Review: Gretchen Parlato’s “In A Dream”


The first four minutes and forty nine seconds of Gretchen Parlato’s new CD, In A Dream are nothing short of sublime. These four minutes and forty nine seconds are occupied by “I Can’t Help It,” a duet between Parlato and Lionel Loueke that is so effortless and beautiful that it sounds easy to do. Upon closer attention, it is incredibly complicated: Loueke’s jagged cross-rhythms are a brilliant counterpoint for Parlato’s joyful vocal, and at the end of this track it is assumed that In A Dream will be the feel-good jazz record of the year, an Esperanza for 2009. As it happens, “I Can’t Help It” is only a taste of all of the moods on In A Dream.
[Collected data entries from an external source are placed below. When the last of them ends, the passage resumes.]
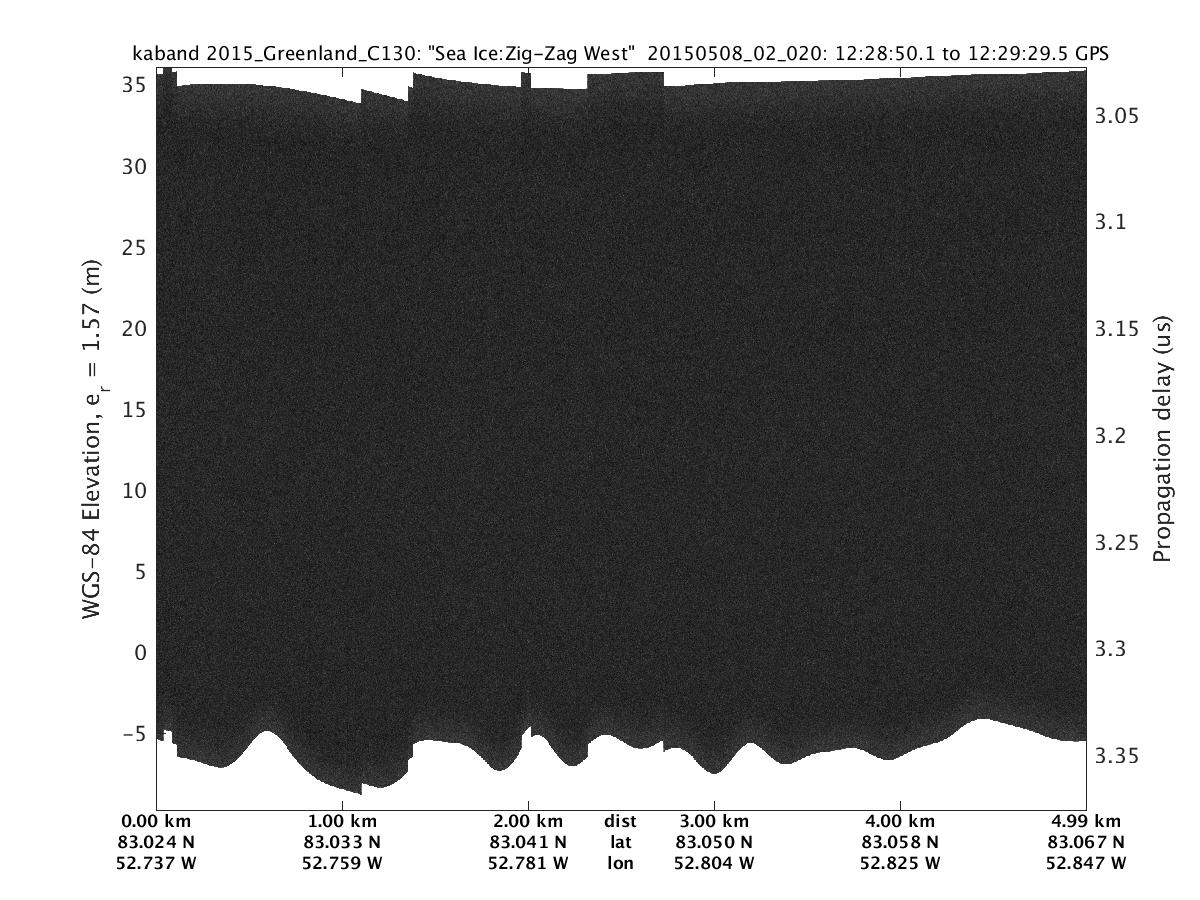The image size is (1200, 900).
Task: Click the 'dist' legend label
Action: 620,821
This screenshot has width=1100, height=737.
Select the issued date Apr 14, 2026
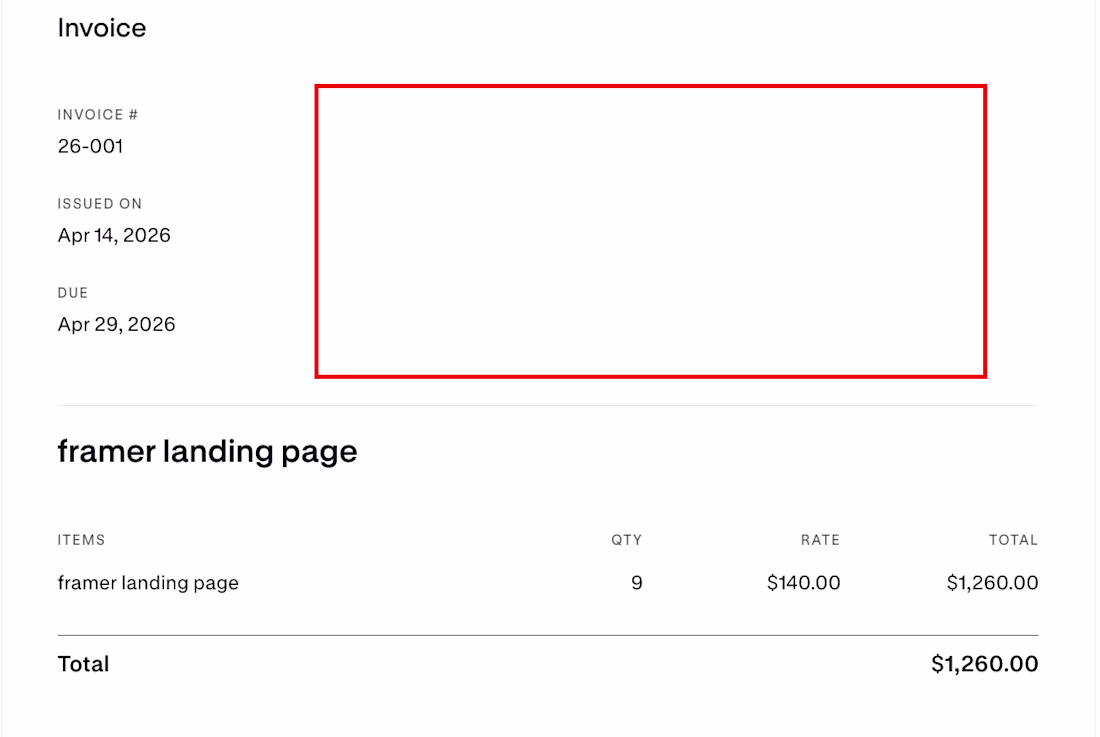pyautogui.click(x=114, y=235)
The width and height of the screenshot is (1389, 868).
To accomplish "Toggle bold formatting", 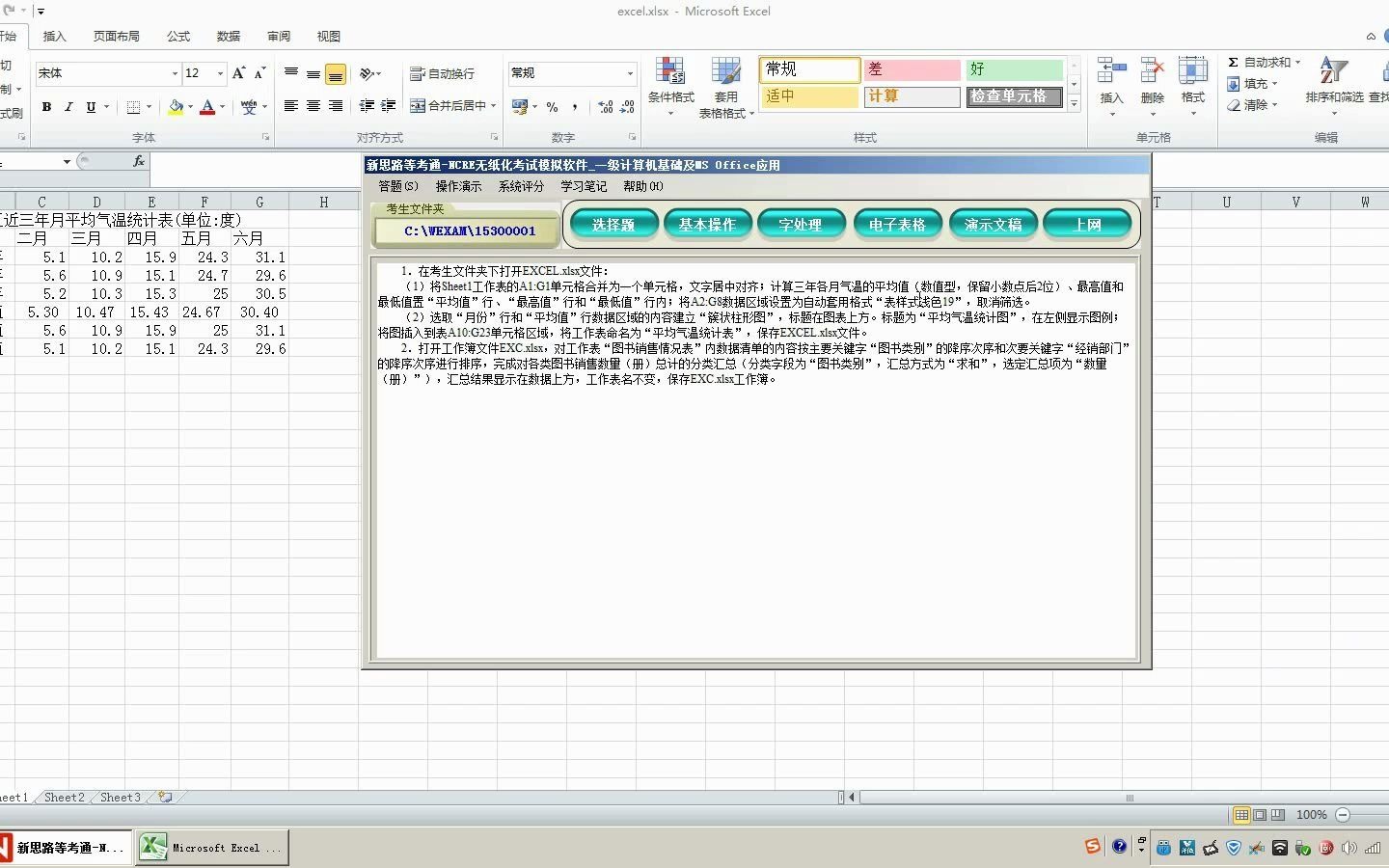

Without question, “I Can’t Help It” is one of the two best tracks on the album. The final track, “Weak,” is just as good, but completely different. While “I Can’t Help It” is a completely acoustic, latin-flavored burst of happiness, “Weak” is considerably more ambivalent in tone and has more in common with Robert Glasper’s recent Experiment recording, Double Booked. Both songs are cutting edge, and they show Parlato’s two sides. Other tracks, such as the Jobim cover “Doralice” and “On the Other Side,” show the same face as “I Can’t Help It,” but without the naked joy of that track. Others still, such as a cover of “Butterfly,” are in the vein of “Weak,” but without the same bite.
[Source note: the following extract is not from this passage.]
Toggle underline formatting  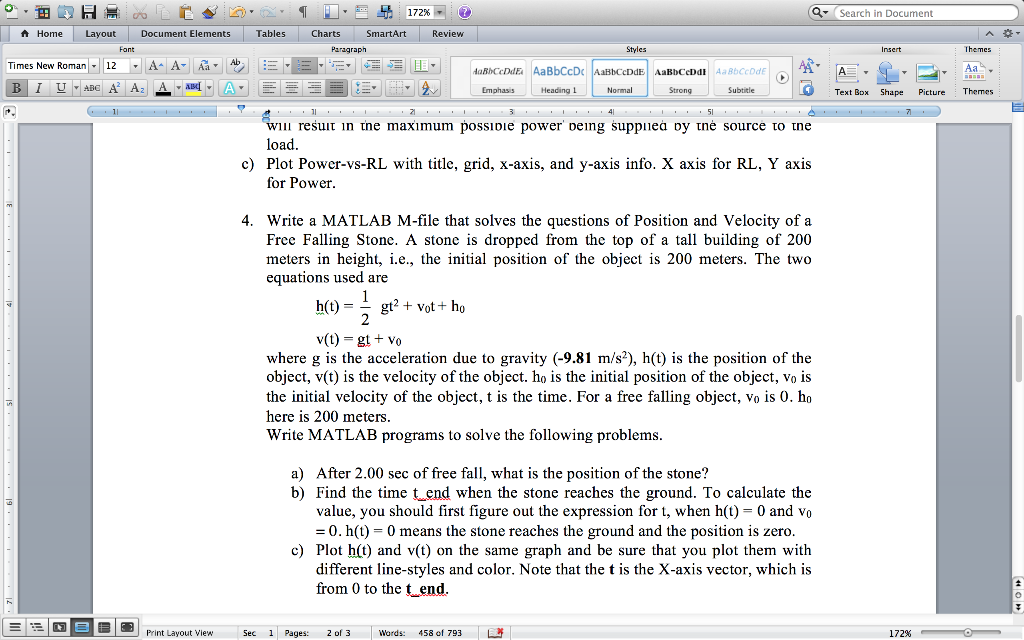point(60,87)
None of this is to say that In A Dream isn’t a good album. It’s one of the best vocal jazz albums I’ve heard in a long time (at least since Parlato’s debut), and as such is worth buying. Parlato’s voice is incredible; she uses it’s smoky timbre to full advantage and sounds sexy without sounding over the top, and her interaction with the other band members is brilliant. Absolutely worth a listen for anybody, and worth buying for those who enjoy the music of Parlato or Loueke.